What experts bracing for U.S. financial freefall?

As leaders in Washington turn their attention to efforts to avert a looming downturn, many economists (how many?) suggest that it might already be too late to change the course of the economy during the first six months of the year, if not longer. With a wave of negative signs gathering forces, economists, policy-makers and investors are debating just how much the economy could be damaged in 2008. Huge and complex, the U.S. economy has in recent years been aided by a global web of finance so elaborate that no one seems capable of fully comprehending it (no one but these economists). That makes it all but impossible to predict how much the economy can be expected to fall before it stabilizes (but we know it is going to fall). The answer could be a defining factor in the outcome of the presidential election. Not long ago, the campaign centered on the war in Iraq. By Peter S. Goodman and Floyd Norris, 2008, The New York Times.

Since the Iraq war is going well and no longer an issue for the presidential race, the Democrats and the liberal news media are trying to make the economy the key issue.

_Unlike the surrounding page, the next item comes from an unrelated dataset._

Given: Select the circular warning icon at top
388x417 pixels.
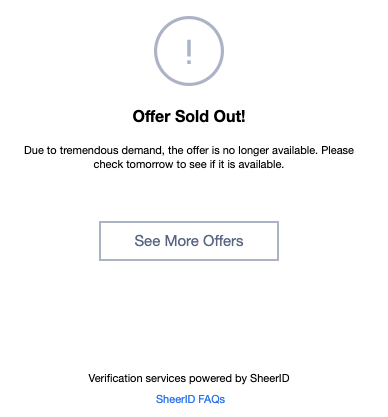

In 2006 they believe the Iraq war was the issue that helped the Democrats win the House and Senate. This was the issue that would help them win the White House in 2008, not anymore. Now they are putting all of their eggs on the economy. Economist David Rosenburg said "The question is not whether we will have a recession, but how deep and prolonged it will be." He also said on Dec,6, 2006 that he expected the U.S. economic growth to slow to 1.7% in 2007. He was wrong. It was 3.20% the same as 2006. The liberals know that the party of the incumbent president lost the election when their has been a recession. So their plans: talk down the economy for political gain, like they think Bush and Cheney did at the end of Bill Clinton presidency. Do you think the liberals will go for a tax cut to help the economy?